Youths are virtually born into the life. Toto (Nicolo Manta), a barely pubescent grocery-delivery boy, is transitioning effortlessly to bloody camorrista. Meanwhile, two cocky teen-age wannabe gangsters (Marco Macor and Ciro Petrone) draw their cues from cinema's brash Tony Montana rather than the system's hierarchical structure, at their peril.
Note that we follow no top gunmen or charismatic leaders. These are fringe players, replaceable cogs in an ever-churning machine. Gomorrah's characters are far from glamorous: These folks define "ordinary," and they don't even have the camera-ready brio and humor we'd expect from the blandest member of TV's Soprano clan.
Gomorrah is less about the specifics of a singular gang than about an all-encompassing "normal" that is inextricably intertwined with criminality and corruption. As such, the film offers no white hats: no police, church, sainted momma, pining girlfriends or ambitious reporters. Here, everybody is in the muck.
This film will most certainly frustrate fans of traditional gangster movies that offer identifiable heroes and anti-heroes, action sequences and conventional storylines. By Hollywood standards, Gomorrah is slow and occasionally confusing, though the familiar ingredients -- career advancement, gang schisms, betrayal, retribution and execution -- are in the mix. Likewise, Gomorrah defies or upends most gangster-film clichés. For instance, its most visually spectacular shoot-out occurs in the first reel, and its copious bloodletting serves no narrative purpose other than to cast the scene.

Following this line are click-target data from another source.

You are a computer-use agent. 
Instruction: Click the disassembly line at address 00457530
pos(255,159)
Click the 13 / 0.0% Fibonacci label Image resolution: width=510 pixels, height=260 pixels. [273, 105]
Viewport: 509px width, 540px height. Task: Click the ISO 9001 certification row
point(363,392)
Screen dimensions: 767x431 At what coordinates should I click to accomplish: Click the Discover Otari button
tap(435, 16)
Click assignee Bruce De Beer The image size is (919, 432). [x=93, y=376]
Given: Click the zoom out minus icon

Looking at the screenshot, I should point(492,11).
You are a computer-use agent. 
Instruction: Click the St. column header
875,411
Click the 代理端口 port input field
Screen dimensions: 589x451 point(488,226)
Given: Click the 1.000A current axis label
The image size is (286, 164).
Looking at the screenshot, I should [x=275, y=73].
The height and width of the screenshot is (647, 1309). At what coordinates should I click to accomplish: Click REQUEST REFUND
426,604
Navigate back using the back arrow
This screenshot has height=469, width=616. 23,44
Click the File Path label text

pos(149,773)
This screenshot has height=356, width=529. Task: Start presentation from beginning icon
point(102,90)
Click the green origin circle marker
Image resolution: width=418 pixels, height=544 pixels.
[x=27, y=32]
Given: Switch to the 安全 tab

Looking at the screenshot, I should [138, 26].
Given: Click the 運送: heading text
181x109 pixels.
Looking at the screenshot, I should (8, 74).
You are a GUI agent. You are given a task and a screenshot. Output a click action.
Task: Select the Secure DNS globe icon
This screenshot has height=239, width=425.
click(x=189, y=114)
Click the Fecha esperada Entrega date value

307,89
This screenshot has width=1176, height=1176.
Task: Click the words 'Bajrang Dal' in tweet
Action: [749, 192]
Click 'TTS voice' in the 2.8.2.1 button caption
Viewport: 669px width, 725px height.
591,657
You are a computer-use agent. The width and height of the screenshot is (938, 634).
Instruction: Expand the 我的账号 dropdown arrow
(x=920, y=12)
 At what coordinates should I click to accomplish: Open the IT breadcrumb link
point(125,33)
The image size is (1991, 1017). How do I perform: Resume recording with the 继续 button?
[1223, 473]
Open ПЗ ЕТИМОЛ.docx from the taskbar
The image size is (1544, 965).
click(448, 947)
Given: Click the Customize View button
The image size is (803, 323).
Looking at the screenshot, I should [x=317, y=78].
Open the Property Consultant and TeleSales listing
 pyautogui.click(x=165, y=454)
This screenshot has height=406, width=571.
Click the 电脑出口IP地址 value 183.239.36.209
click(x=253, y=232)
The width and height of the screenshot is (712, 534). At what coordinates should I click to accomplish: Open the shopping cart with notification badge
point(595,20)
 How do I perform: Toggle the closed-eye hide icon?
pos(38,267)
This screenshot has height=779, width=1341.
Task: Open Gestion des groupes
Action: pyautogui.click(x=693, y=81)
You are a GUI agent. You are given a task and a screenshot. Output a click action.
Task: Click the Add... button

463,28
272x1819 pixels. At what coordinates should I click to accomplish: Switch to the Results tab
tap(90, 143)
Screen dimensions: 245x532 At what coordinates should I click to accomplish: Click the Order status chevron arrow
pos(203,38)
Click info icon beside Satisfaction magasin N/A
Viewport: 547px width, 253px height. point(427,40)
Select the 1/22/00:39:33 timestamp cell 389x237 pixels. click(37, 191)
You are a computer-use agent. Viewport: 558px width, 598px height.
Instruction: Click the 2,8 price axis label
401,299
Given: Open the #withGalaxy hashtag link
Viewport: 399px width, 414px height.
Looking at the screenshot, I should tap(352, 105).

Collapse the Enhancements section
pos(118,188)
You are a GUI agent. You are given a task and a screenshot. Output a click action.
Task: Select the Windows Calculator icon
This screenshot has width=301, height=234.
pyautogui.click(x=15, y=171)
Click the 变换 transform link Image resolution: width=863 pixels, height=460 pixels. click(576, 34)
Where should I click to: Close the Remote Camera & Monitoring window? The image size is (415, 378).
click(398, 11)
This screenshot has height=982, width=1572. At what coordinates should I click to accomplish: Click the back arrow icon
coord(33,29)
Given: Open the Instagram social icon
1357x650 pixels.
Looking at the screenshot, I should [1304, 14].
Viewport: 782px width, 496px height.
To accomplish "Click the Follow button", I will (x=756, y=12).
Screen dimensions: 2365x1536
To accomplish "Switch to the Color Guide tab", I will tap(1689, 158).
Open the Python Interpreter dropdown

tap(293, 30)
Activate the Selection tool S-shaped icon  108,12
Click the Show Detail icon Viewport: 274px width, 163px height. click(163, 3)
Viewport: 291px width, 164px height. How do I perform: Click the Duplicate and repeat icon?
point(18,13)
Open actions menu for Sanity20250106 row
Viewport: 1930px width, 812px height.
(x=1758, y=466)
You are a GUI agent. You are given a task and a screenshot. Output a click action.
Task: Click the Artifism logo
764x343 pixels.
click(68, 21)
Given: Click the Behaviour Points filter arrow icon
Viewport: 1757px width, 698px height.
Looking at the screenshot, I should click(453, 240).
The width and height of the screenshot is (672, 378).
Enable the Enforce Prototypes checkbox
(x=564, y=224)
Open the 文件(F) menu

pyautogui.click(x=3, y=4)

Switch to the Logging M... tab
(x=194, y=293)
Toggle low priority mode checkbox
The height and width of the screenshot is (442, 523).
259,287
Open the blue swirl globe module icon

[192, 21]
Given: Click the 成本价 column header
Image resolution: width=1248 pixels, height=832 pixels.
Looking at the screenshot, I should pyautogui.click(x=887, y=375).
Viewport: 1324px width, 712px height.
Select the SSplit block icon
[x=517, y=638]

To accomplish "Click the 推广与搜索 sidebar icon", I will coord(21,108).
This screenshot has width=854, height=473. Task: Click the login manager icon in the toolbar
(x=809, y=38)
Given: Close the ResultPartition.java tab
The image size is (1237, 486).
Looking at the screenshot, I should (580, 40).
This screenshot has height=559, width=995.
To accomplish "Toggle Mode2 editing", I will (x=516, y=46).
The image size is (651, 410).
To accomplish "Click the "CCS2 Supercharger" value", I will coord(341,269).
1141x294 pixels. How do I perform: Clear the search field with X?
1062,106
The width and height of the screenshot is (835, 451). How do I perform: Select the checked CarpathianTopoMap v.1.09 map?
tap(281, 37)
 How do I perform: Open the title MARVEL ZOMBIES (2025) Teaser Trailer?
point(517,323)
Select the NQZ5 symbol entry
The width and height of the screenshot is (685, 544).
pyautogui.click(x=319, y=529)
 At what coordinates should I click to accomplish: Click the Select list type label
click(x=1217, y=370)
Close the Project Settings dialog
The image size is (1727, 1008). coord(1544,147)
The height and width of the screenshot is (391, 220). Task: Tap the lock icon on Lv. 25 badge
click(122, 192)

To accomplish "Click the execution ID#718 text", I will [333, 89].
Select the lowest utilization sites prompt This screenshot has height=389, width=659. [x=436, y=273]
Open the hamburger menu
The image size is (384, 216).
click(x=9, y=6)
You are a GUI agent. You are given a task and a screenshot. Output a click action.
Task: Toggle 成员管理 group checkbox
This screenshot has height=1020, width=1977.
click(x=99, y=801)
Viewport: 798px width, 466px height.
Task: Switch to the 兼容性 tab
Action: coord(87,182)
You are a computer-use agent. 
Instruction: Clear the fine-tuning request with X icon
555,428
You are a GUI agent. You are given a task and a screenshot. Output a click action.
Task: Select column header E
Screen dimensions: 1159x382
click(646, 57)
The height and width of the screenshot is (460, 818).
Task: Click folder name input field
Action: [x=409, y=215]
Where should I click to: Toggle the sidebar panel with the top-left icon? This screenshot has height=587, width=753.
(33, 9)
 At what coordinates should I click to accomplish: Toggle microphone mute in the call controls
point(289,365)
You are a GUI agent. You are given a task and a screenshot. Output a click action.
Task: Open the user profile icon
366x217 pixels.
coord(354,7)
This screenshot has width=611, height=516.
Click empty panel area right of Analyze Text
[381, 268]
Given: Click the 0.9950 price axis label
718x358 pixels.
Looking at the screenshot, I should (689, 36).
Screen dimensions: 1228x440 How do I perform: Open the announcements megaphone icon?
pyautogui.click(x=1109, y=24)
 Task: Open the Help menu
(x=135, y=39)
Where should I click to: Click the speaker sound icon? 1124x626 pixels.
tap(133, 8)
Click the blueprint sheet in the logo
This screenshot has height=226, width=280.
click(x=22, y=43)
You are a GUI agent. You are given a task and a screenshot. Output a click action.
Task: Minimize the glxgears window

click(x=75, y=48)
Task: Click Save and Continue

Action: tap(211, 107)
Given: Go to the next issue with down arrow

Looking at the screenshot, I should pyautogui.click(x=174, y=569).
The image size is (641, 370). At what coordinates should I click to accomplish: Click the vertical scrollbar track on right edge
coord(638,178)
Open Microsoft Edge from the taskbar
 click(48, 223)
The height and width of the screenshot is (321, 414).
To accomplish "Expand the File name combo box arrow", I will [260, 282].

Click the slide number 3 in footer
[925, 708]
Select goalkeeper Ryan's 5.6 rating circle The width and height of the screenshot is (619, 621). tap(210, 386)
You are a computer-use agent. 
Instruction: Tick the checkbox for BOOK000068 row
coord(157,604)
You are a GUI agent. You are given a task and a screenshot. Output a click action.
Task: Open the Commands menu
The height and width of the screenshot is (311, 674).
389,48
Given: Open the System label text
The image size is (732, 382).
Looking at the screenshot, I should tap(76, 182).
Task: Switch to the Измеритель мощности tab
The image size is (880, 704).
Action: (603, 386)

(Ironically, Gomorrah's opening screen says "Presented by Martin Scorsese," who, while he's quite the art-film enthusiast, is also arguably responsible for a lot of contemporary cinema's audience-friendly depictions of Italian-American crime syndicates.)
This film more closely resembles a documentary: Garrone shoots with handheld cameras in flat light, using real-life grubby locales and mostly nonprofessional actors, plucked from the streets. (The characters speak in a Neapolitan dialect so thick that the film was subtitled in Italy.)
Similar to some documentaries or non-fiction essays, Gomorrah is detached, unsentimental and less concerned with telling a specific narrative than with conveying the experience found in a unique environment, in this case, a mirror society defined by pervasive crime and corruption. Its vision is an antidote to Hollywood's glossier version: Here, a life of crime is capricious -- alternately dull and stressful, marked by bursts of brutality and mundane pleasures, and ultimately more enervating than invigorating (even with liberal doses of cocaine). The killings in Gomorrah are so matter of fact that the assassins barely get dressed for the job.
Saviano's book was intense and furious, an indictment dense with names-and-numbers detail, yet underscored with incredibly powerful personal vignettes, none of which make the jump to the screen version. While the film is not without its own impact, its take on The System is more coolly observed. There's no overt moralizing, nor does the film offer any solutions or redemption. This inhuman life in this dreadful place just is: As viewers, we drop in, stay for a bit, are shocked -- and fortunately -- drop out. In Italian, with subtitles.